Ae you serious? I wasn’t proving anything. Anytime you hear “tricky math” you should immediately know someone is making fun of something. Give me a break!

Exiled!

July 17th, 2012
3:37 pm

I knew u were going there Disco! :lol:

U are a model of a single mom done absolute fantab!
U are an outlier…ever heard the term? :lol:

We wish So many could be like u…

Unfortunately on the ground it’s a different story.

There

For Real

July 17th, 2012
3:40 pm

Me..LLO: Your argument or Bill-O-Da-Clowns argument is a made up strawman.
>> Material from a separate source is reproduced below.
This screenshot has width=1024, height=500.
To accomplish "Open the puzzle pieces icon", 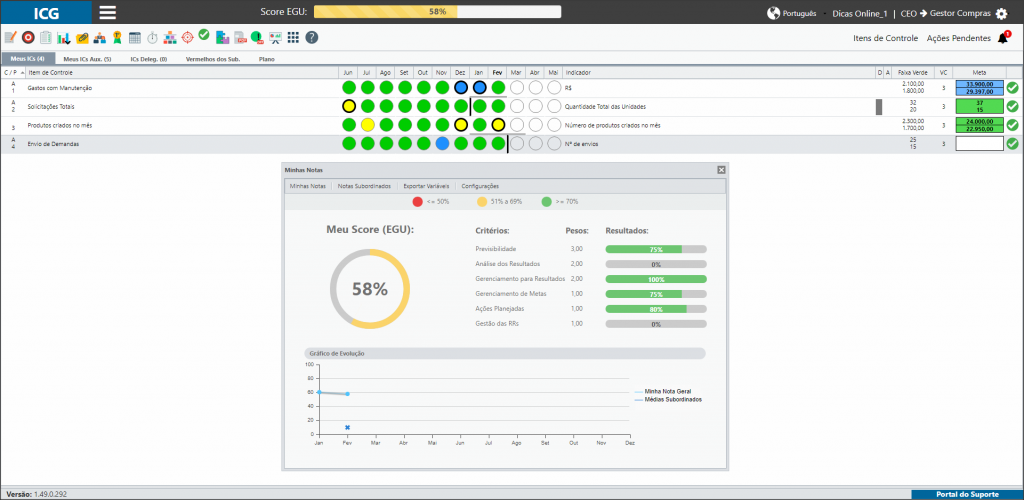I will 222,38.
I wonder what his kids learned from married father about Andrea Mackris?

Exiled!

July 17th, 2012
3:40 pm

U hate math I see! :lol:

Uall are funny

Tricky math

Leggs :lol.

It’s tricky when it ain’t advancing ur point! :lol:

It’s not tricky when u want more money on the job.

disco

July 17th, 2012
3:41 pm

leggs – re tricky math. I think – one for you, one for me, two for you, one, two for me, three for you, one, two, three for me. lol.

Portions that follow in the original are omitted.